--- start of Exercise materials ---

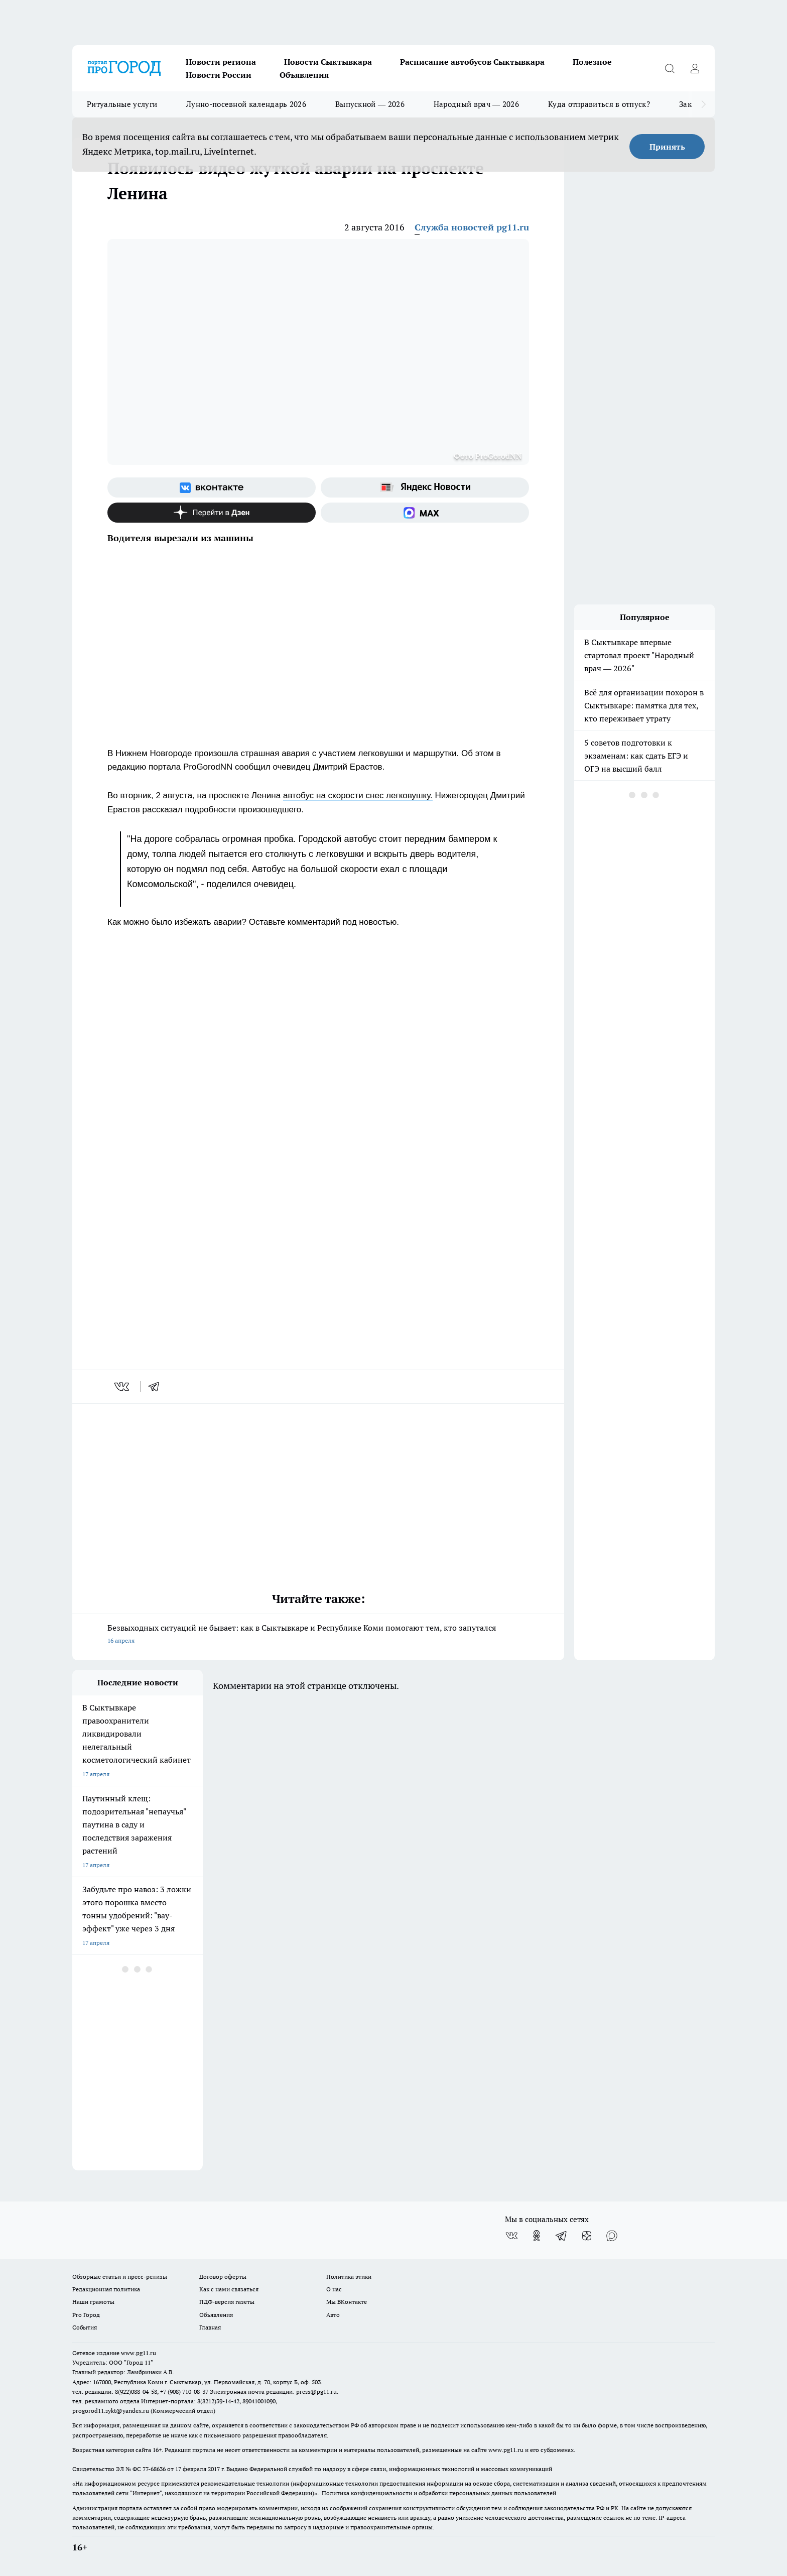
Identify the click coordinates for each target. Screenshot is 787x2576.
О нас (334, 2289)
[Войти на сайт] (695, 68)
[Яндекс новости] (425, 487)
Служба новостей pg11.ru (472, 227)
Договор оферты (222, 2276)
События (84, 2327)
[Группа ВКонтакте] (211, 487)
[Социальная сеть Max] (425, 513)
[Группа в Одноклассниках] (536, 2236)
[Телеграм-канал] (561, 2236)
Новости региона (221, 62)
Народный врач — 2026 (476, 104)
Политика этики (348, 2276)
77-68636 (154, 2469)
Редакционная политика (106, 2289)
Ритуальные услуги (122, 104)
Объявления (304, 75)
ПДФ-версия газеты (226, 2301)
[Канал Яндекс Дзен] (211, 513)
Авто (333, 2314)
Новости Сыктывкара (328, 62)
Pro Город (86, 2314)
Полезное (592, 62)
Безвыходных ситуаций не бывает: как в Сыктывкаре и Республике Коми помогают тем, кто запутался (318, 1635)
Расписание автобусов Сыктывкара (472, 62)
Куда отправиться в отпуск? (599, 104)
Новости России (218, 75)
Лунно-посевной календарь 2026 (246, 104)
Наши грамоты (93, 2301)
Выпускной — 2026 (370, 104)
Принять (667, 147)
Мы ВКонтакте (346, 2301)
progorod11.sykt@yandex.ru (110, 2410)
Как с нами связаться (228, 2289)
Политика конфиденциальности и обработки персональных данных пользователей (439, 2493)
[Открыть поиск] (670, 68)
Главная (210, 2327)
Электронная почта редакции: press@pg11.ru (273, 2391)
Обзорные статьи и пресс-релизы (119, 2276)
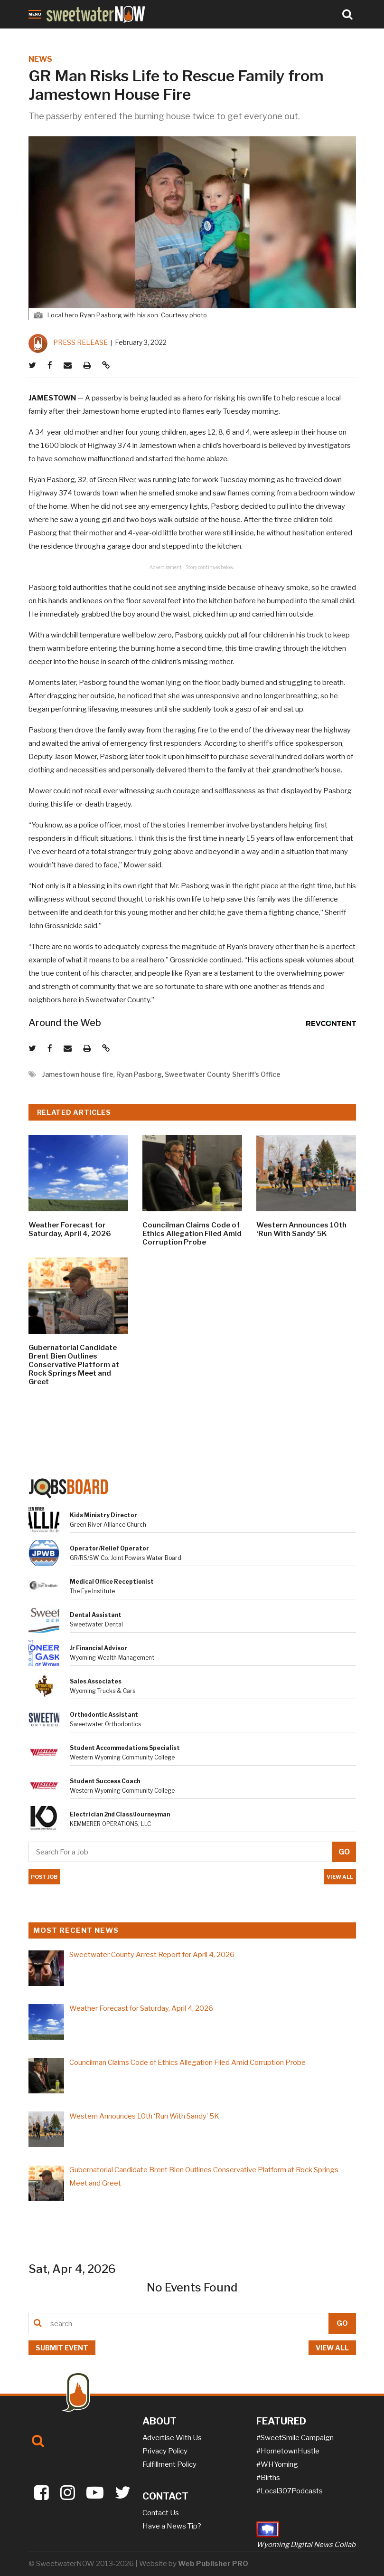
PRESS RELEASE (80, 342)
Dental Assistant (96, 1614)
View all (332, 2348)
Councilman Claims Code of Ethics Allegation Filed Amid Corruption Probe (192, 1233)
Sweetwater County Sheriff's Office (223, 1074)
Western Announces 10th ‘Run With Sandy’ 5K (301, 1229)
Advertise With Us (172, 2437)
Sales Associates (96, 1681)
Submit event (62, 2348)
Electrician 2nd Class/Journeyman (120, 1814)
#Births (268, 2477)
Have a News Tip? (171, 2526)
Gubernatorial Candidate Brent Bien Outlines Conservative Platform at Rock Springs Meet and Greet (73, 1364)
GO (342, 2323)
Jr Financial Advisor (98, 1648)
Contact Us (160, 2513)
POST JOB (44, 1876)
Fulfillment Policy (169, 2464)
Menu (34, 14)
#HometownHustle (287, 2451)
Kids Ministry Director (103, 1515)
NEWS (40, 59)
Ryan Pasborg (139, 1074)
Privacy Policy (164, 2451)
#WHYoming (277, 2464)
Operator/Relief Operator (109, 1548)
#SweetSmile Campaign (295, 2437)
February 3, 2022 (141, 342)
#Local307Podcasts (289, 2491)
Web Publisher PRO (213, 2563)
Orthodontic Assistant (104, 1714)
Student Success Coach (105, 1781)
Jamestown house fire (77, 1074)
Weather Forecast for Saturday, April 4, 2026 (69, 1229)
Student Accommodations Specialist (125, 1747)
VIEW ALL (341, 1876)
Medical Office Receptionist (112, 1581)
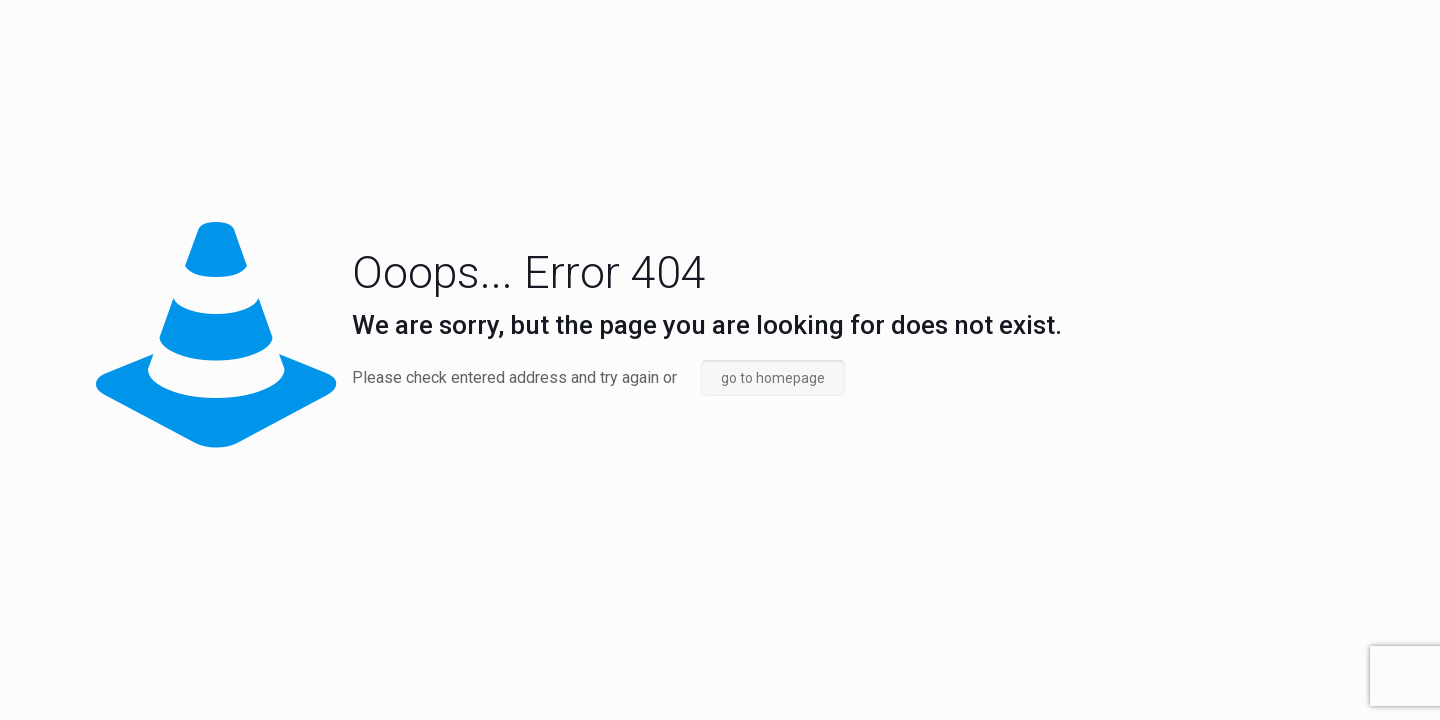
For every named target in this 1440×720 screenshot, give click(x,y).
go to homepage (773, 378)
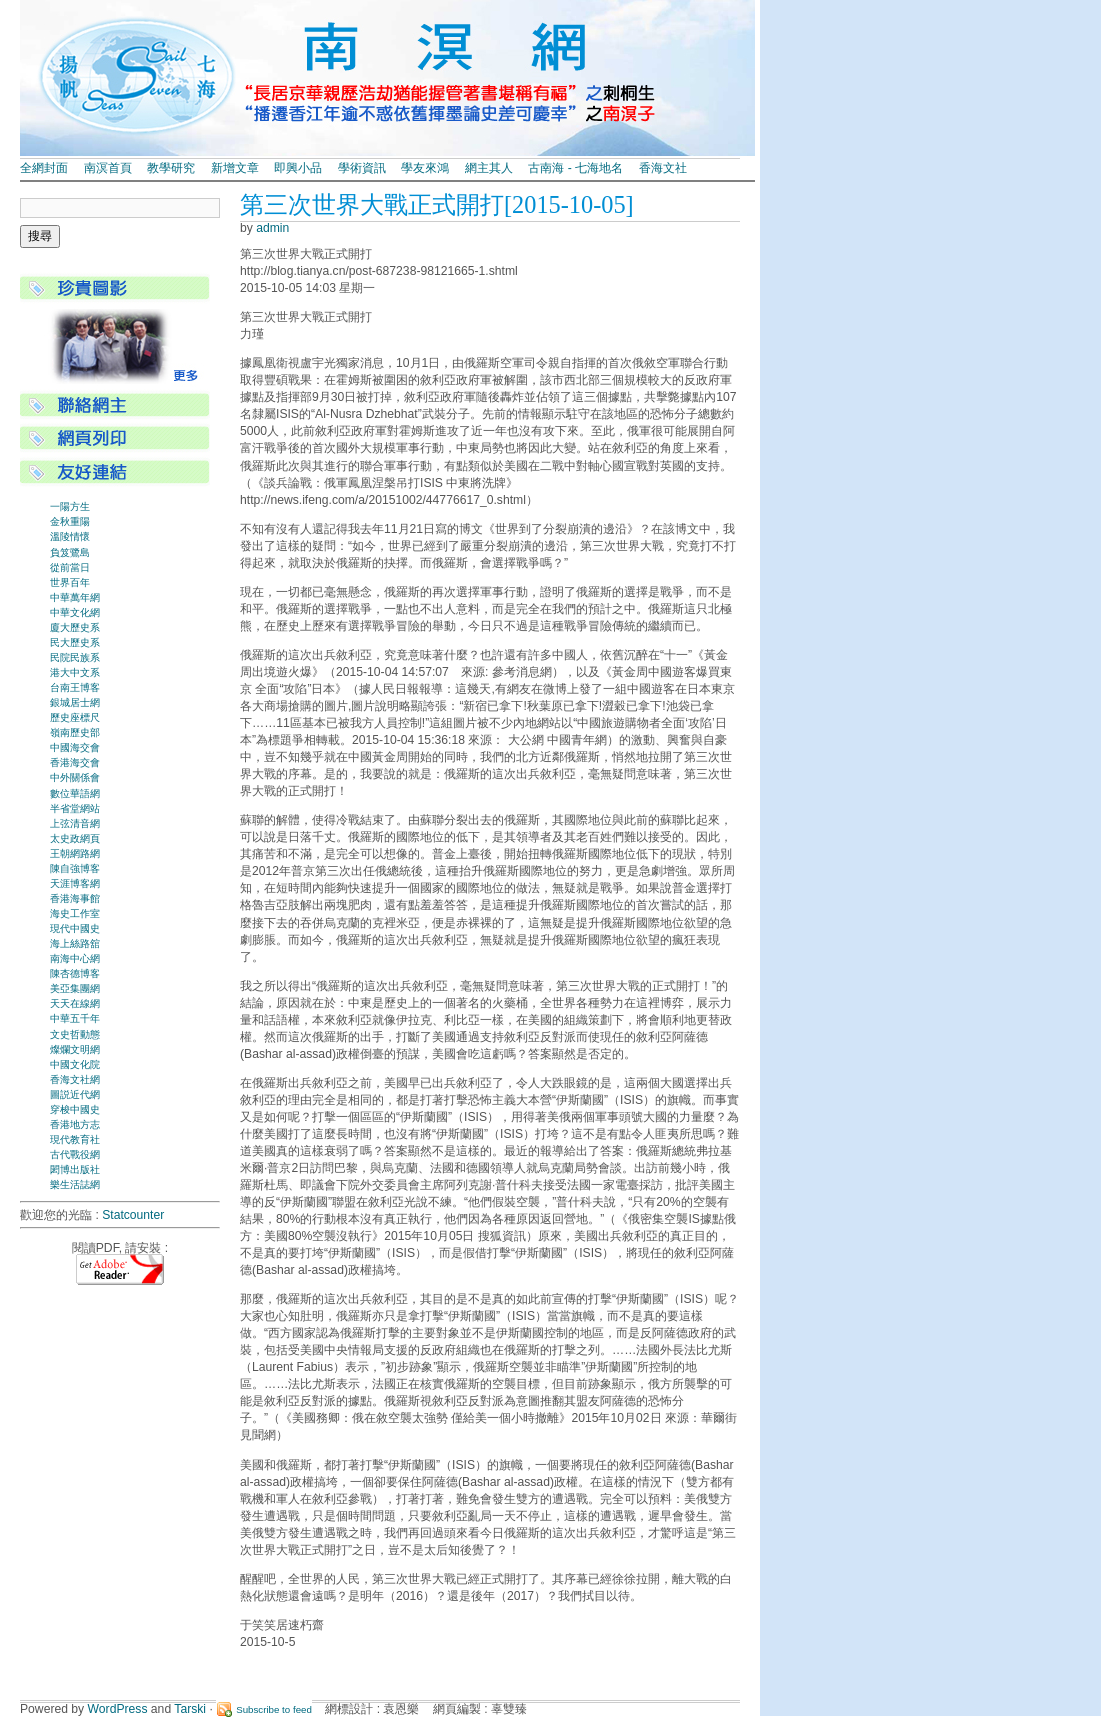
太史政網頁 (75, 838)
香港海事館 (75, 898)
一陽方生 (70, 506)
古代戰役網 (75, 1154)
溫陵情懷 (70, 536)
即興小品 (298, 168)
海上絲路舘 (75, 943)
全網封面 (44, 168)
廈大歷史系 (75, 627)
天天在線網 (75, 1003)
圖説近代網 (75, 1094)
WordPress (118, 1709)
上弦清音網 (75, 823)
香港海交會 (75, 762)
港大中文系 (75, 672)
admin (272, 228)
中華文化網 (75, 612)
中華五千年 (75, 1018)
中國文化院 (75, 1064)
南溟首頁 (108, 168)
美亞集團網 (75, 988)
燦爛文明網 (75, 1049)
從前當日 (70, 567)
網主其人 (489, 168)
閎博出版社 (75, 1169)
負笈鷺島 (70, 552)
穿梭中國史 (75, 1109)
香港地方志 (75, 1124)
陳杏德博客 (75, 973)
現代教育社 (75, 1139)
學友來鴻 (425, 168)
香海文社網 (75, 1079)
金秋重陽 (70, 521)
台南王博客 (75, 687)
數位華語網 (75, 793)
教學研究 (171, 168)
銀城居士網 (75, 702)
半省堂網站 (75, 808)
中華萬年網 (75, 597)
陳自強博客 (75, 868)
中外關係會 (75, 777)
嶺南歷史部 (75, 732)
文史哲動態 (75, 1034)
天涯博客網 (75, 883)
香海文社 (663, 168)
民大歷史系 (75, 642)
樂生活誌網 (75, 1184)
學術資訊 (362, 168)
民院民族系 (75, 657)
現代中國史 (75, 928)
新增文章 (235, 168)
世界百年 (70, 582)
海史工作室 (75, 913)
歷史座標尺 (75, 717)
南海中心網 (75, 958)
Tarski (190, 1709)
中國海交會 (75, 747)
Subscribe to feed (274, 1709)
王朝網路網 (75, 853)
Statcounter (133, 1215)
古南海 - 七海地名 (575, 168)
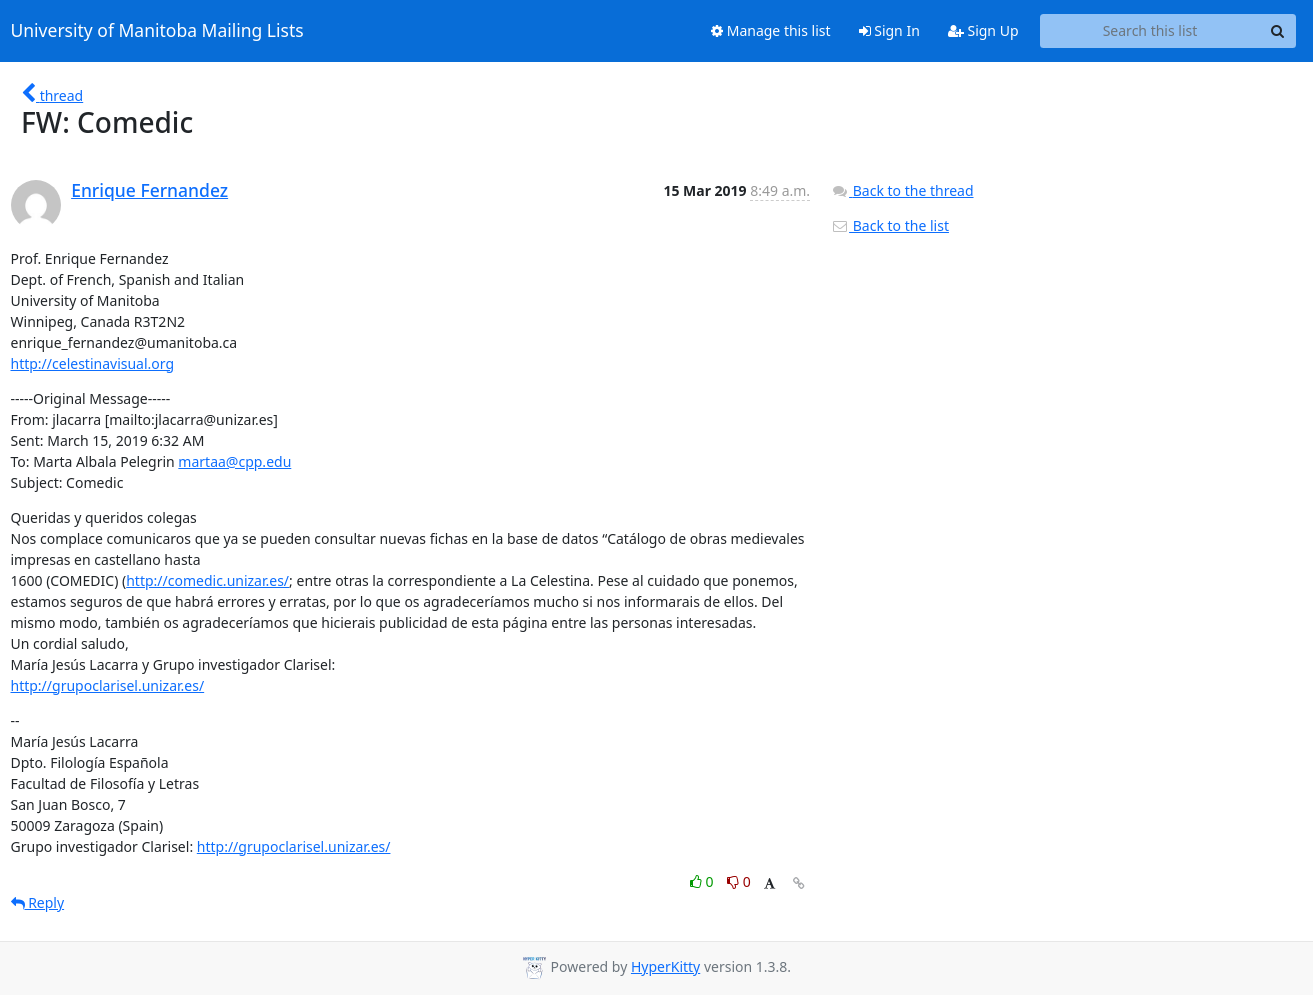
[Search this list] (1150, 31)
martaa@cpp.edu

--- end of Exercise materials ---

* _Directive_:
Output each line of the material above as a JSON list of strings, one string per line. Skip any blank lines and leave out the pictures.

* _Full answer_:
[
  "Identify the click coordinates for each target. Screenshot is 787x2576.",
  "О нас (334, 2289)",
  "[Войти на сайт] (695, 68)",
  "[Яндекс новости] (425, 487)",
  "Служба новостей pg11.ru (472, 227)",
  "Договор оферты (222, 2276)",
  "События (84, 2327)",
  "[Группа ВКонтакте] (211, 487)",
  "[Социальная сеть Max] (425, 513)",
  "[Группа в Одноклассниках] (536, 2236)",
  "[Телеграм-канал] (561, 2236)",
  "Новости региона (221, 62)",
  "Народный врач — 2026 (476, 104)",
  "Политика этики (348, 2276)",
  "77-68636 (154, 2469)",
  "Редакционная политика (106, 2289)",
  "Ритуальные услуги (122, 104)",
  "Объявления (304, 75)",
  "ПДФ-версия газеты (226, 2301)",
  "[Канал Яндекс Дзен] (211, 513)",
  "Авто (333, 2314)",
  "Новости Сыктывкара (328, 62)",
  "Pro Город (86, 2314)",
  "Полезное (592, 62)",
  "Безвыходных ситуаций не бывает: как в Сыктывкаре и Республике Коми помогают тем, кто запутался (318, 1635)",
  "Расписание автобусов Сыктывкара (472, 62)",
  "Куда отправиться в отпуск? (599, 104)",
  "Новости России (218, 75)",
  "Лунно-посевной календарь 2026 (246, 104)",
  "Наши грамоты (93, 2301)",
  "Выпускной — 2026 (370, 104)",
  "Принять (667, 147)",
  "Мы ВКонтакте (346, 2301)",
  "progorod11.sykt@yandex.ru (110, 2410)",
  "Как с нами связаться (228, 2289)",
  "Политика конфиденциальности и обработки персональных данных пользователей (439, 2493)",
  "[Открыть поиск] (670, 68)",
  "Главная (210, 2327)",
  "Электронная почта редакции: press@pg11.ru (273, 2391)",
  "Обзорные статьи и пресс-релизы (119, 2276)",
  "PRESS RELEASE (80, 342)",
  "Dental Assistant (96, 1614)",
  "View all (332, 2348)",
  "Councilman Claims Code of Ethics Allegation Filed Amid Corruption Probe (192, 1233)",
  "Sweetwater County Sheriff's Office (223, 1074)",
  "Western Announces 10th ‘Run With Sandy’ 5K (301, 1229)",
  "Advertise With Us (172, 2437)",
  "Sales Associates (96, 1681)",
  "Submit event (62, 2348)",
  "Electrician 2nd Class/Journeyman (120, 1814)",
  "#Births (268, 2477)",
  "Have a News Tip? (171, 2526)",
  "Gubernatorial Candidate Brent Bien Outlines Conservative Platform at Rock Springs Meet and Greet (73, 1364)",
  "GO (342, 2323)",
  "Jr Financial Advisor (98, 1648)",
  "Contact Us (160, 2513)",
  "POST JOB (44, 1876)",
  "Fulfillment Policy (169, 2464)",
  "Menu (34, 14)",
  "#HometownHustle (287, 2451)",
  "Kids Ministry Director (103, 1515)",
  "NEWS (40, 59)",
  "Ryan Pasborg (139, 1074)",
  "Privacy Policy (164, 2451)",
  "#WHYoming (277, 2464)",
  "Operator/Relief Operator (109, 1548)",
  "#SweetSmile Campaign (295, 2437)",
  "February 3, 2022 (141, 342)",
  "#Local307Podcasts (289, 2491)",
  "Web Publisher PRO (213, 2563)",
  "Orthodontic Assistant (104, 1714)",
  "Student Success Coach (105, 1781)",
  "Jamestown house fire (77, 1074)",
  "Weather Forecast for Saturday, April 4, 2026 (69, 1229)",
  "Student Accommodations Specialist (125, 1747)",
  "VIEW ALL (341, 1876)",
  "Medical Office Receptionist (112, 1581)",
  "For every named target in this 1440×720 screenshot, give click(x,y).",
  "go to homepage (773, 378)",
  "太史政網頁 (75, 838)",
  "香港海事館 (75, 898)",
  "一陽方生 (70, 506)",
  "古代戰役網 (75, 1154)",
  "溫陵情懷 (70, 536)",
  "即興小品 (298, 168)",
  "海上絲路舘 (75, 943)",
  "全網封面 (44, 168)",
  "廈大歷史系 (75, 627)",
  "天天在線網 (75, 1003)",
  "圖説近代網 (75, 1094)",
  "WordPress (118, 1709)",
  "上弦清音網 (75, 823)",
  "香港海交會 (75, 762)",
  "港大中文系 (75, 672)",
  "admin (272, 228)",
  "中華文化網 (75, 612)",
  "中華五千年 (75, 1018)",
  "中國文化院 (75, 1064)",
  "南溟首頁 (108, 168)",
  "美亞集團網 (75, 988)",
  "燦爛文明網 (75, 1049)",
  "從前當日 (70, 567)",
  "網主其人 (489, 168)",
  "閎博出版社 (75, 1169)",
  "負笈鷺島 (70, 552)",
  "穿梭中國史 (75, 1109)",
  "香港地方志 (75, 1124)",
  "陳杏德博客 (75, 973)",
  "現代教育社 (75, 1139)",
  "學友來鴻 (425, 168)",
  "香海文社網 (75, 1079)",
  "金秋重陽 (70, 521)",
  "台南王博客 (75, 687)",
  "數位華語網 (75, 793)",
  "教學研究 (171, 168)",
  "銀城居士網 (75, 702)",
  "半省堂網站 (75, 808)",
  "中華萬年網 (75, 597)",
  "陳自強博客 (75, 868)",
  "中外關係會 (75, 777)",
  "嶺南歷史部 (75, 732)",
  "文史哲動態 (75, 1034)",
  "天涯博客網 (75, 883)",
  "香海文社 (663, 168)",
  "民大歷史系 (75, 642)",
  "樂生活誌網 (75, 1184)",
  "學術資訊 (362, 168)",
  "民院民族系 (75, 657)",
  "現代中國史 (75, 928)",
  "新增文章 (235, 168)",
  "世界百年 (70, 582)",
  "海史工作室 (75, 913)",
  "歷史座標尺 (75, 717)",
  "南海中心網 (75, 958)",
  "Tarski (190, 1709)",
  "中國海交會 (75, 747)",
  "Subscribe to feed (274, 1709)",
  "王朝網路網 (75, 853)",
  "Statcounter (133, 1215)",
  "古南海 - 七海地名 (575, 168)",
  "[Search this list] (1150, 31)",
  "martaa@cpp.edu"
]